Perbaikan pada cara berpikir dimulai dengan
membersihkan pikiran-pikiran kita dari segala bentuk kebodohan (jahl), yaitu
mempercayai sesuatu yang tidak kita ketahui. Atau waham, yaitu setiap informasi yang
kandungan kebenarannya di bawah 50%. Atau keraguan (syak) yang kandungan
kebenarannya hanya 50%. Atau prasangka (zhan) yang kandungan kebenarannya antara
50% – 100%.
Hal ini disebabkan input yang salah secara
otomatis akan mengeluarkan output yang juga salah. Kita akan tetap melakukan
sesuatu berdasarkan perintah pikiran kita, walaupun informasi yang membentuk
pikiran kita adalah waham.
Kadangkala, misalnya, kita takut terhadap
sesuatu karena membayangkan yang seram-seram tentang sesuatu itu, padahal apa
yang kita bayangkan sebenarnya tidak ada dalam kenyataan.
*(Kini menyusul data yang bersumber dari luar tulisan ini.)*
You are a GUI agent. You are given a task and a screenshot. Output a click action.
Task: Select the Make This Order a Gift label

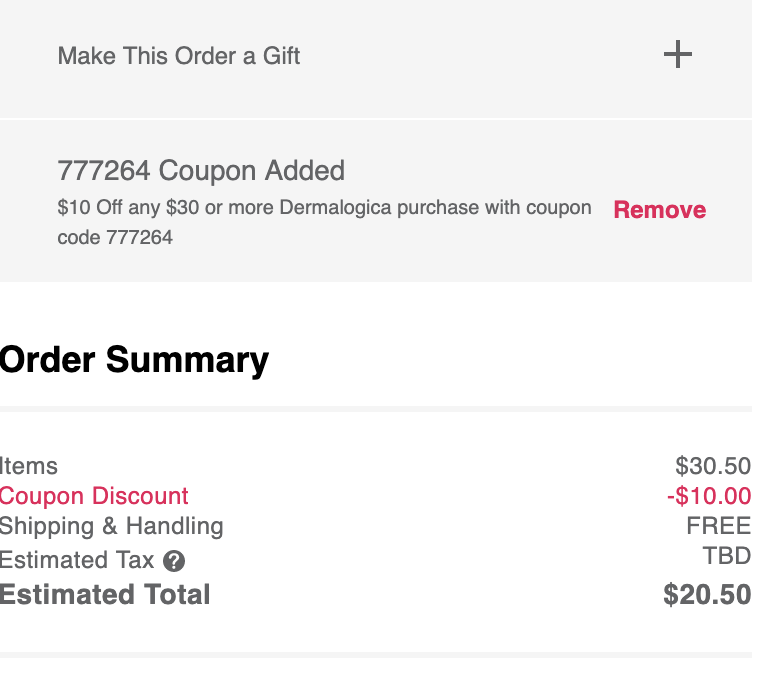pos(179,55)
Di sisi lain, kita mungkin marah pada
seseorang, semata-mata karena mendapatkan informasi yang buruk tentang orang
tersebut, katakanlah melalui gosip, yang kebenarannya tidak dapat
dipertanggungjawabkan.
“Sesungguhnya
prasangka itu sama sekali tidak berguna di depan kebenaran.” (QS Yunus, 10: 36)
Itulah sebabnya agama melarang kita untuk
percaya pada takhayul, khurafat, gosip, fitnah, dan lainnya. Sebab, itu semua
tidak mempunyai dasar kebenaran yang dapat dipertanggungjawabkan.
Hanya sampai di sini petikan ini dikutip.